If developing proper pages is difficult with your develop0ment tools or methods, then you should find a different method - ideally something that handles the progressive enhancement for you.
This inspired me the idea of creating a NoScript label for web sites that don't use javascript. It could be an information passed in the page header as a specification (contract). I have a few web sites without javascript.
I assume you're talking about the <noscript> element (as opposed to something to do with the browser extension with a similar name)?
In which case, it is definitely worth making websites as usable as possible without JavaScript. <noscript> is supported by pretty much all web browsers, including iOS Safari.
Even if your website relies heavily on JavaScript, it is still a good idea to let non-JavaScript users know via a <noscript> element that JavaScript is required, instead of having the page look like a broken mess (or a blank screen).
Do also keep in mind that search engines (generally) do not run JavaScript, so if you want page content to be indexed, it has to be present on the page as it is rendered without JavaScript. <noscript> may help achieve that.
Seeing all the "This site requires JavaScript, please turn on JavaScript and refresh the page" messages I get makes me think of putting all your content in <noscript>s, and then adding a script that writes "For your privacy and security, this site requires that your browser not run JavaScript. Please disable JavaScript and refresh the page." followed by links to sites explaining the bad side of JS-on-by-default and how to turn it off with things like NoScript.
Maybe it'll take off and people will understand, maybe not. But it's something worth pondering.
Safari on iOS doesn't leak anything out of the ordinary for me. The geolocation was way off, identifying my iPhone as being in London (likely due to me accessing the page over a mobile data connection).
You should also be able to detect Retina/normal DPI, in addition to the reported resolution. A bit of "responsive" CSS and checking what was selected using JS should be enough?
Heh, the facebook like detection thing failed utterly. Not sure how, or why. But, I am not even logged into facebook on this computer - and never have been. :-)
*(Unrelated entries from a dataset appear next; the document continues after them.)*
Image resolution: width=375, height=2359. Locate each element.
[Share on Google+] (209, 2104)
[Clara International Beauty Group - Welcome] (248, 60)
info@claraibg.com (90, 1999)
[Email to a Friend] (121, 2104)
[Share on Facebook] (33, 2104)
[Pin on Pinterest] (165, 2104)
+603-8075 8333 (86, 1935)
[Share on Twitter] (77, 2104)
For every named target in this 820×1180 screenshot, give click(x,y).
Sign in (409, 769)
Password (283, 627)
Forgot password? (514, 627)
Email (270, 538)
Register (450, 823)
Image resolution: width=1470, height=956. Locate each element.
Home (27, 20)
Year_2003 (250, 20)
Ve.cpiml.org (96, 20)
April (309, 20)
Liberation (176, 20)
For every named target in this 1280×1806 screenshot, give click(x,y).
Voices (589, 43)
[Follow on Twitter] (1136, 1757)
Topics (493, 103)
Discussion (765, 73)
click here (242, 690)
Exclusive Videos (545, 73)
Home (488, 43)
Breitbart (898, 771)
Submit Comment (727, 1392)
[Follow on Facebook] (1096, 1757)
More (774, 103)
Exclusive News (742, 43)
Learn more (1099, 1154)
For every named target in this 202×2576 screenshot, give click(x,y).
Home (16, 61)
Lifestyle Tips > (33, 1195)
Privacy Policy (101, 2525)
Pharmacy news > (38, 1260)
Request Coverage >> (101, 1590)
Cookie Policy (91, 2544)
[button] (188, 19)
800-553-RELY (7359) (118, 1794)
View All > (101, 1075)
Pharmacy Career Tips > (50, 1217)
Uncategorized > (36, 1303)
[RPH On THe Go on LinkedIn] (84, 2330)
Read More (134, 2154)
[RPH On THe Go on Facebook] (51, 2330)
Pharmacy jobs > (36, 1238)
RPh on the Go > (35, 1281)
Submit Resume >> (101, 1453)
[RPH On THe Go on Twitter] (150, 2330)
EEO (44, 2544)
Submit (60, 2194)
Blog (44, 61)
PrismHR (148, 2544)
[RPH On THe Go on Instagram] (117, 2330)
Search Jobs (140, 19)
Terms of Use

If I remember correctly, geoIP traces get your location accurate to your nearest neighborhood Fios box ( or similar ). In cities there's usually one for every few blocks.
Me too, my tower is in fact "laying" not standing,
on a table. Just as an aside, this declaration should read. Your Device is "probably", not propably.
The only really annoying thing is the idiotic WebRTC settings. Their love for "data channels" with zero prompts, despite having no legitimate uses[1], ignores your proxy settings. This should be fixed.
1: I asked someone involved with WebRTC. They suggested "maybe a page wants to communicate with your fridge directly" as a serious use of WebRTC data channels.